Abstract
We present the meta-variational quantum eigensolver (VQE), an algorithm capable of learning the ground-state energy profile of a parameterized Hamiltonian. If the meta-VQE is trained with a few data points, it delivers an initial circuit parameterization that can be used to compute the ground-state energy of any parameterization of the Hamiltonian within a certain trust region. We test this algorithm with an XXZ spin chain, an electronic Hamiltonian, and a single-transmon quantum simulation. In all cases, the meta-VQE is able to learn the shape of the energy functional and, in some cases, it results in improved accuracy in comparison with individual VQE optimization. The meta-VQE algorithm introduces both a gain in efficiency for parameterized Hamiltonians in terms of the number of optimizations and a good starting point for the quantum circuit parameters for individual optimizations. The proposed algorithm can be readily mixed with other improvements in the field of variational algorithms to shorten the distance between the current state of the art and applications with quantum advantage.

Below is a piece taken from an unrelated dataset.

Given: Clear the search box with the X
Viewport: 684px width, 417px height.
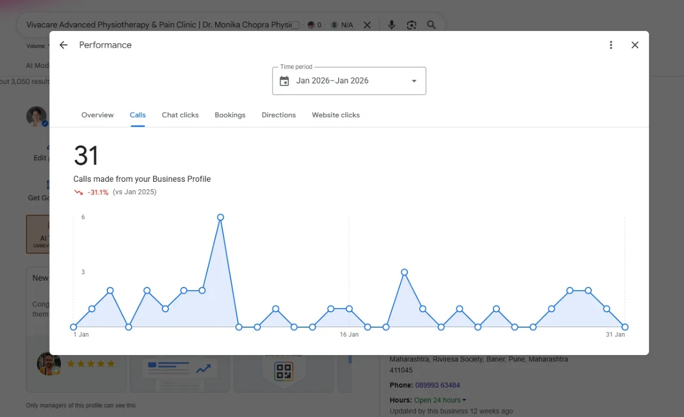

- Received 18 October 2020
- Revised 18 March 2021
- Accepted 30 April 2021
DOI:https://doi.org/10.1103/PRXQuantum.2.020329
Published by the American Physical Society under the terms of the Creative Commons Attribution 4.0 International license. Further distribution of this work must maintain attribution to the author(s) and the published article's title, journal citation, and DOI.
Published by the American Physical Society
Physics Subject Headings (PhySH)
Popular Summary
One of the major areas of interest in condensed-matter physics and electronic structure problems is obtaining the ground-state energy of a Hamiltonian that represents a physical system. This energy may depend on a series of parameters of the system, for instance an intermolecular distance or an external magnetic field. Current quantum computing techniques propose to use a parameterized quantum circuit that delivers the ground-state energy through the variational theorem. The goal is then to find the parameters of that circuit by using classical optimization methods. However, one has still to find, optimize, and run a different quantum circuit for each of these Hamiltonian parameters, increasing the computational cost of finding interesting regions such as that of minimum energy. On top of that, these variational algorithms are very sensitive to the initial parameters used in the optimization subroutine, leading to local minima that do not correspond to the true ground-state energy.

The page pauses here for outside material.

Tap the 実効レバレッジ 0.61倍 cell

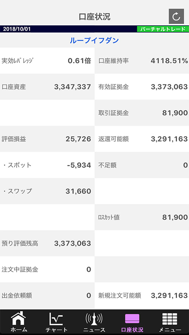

In this work, we present a quantum algorithm capable of learning the ground-state energy profile as a function of the Hamiltonian parameters. By selecting a set of the Hamiltonian parameters (the training set), we train a quantum circuit that encodes these parameters, so that the same circuit can be used independently of the values of those parameters, saving precious computational time. We compare its performance with other well-known algorithms and obtain better accuracy. This algorithm constitutes a novel example of an application of quantum machine learning to Hamiltonian simulation for near-to-intermediate-scale quantum computation.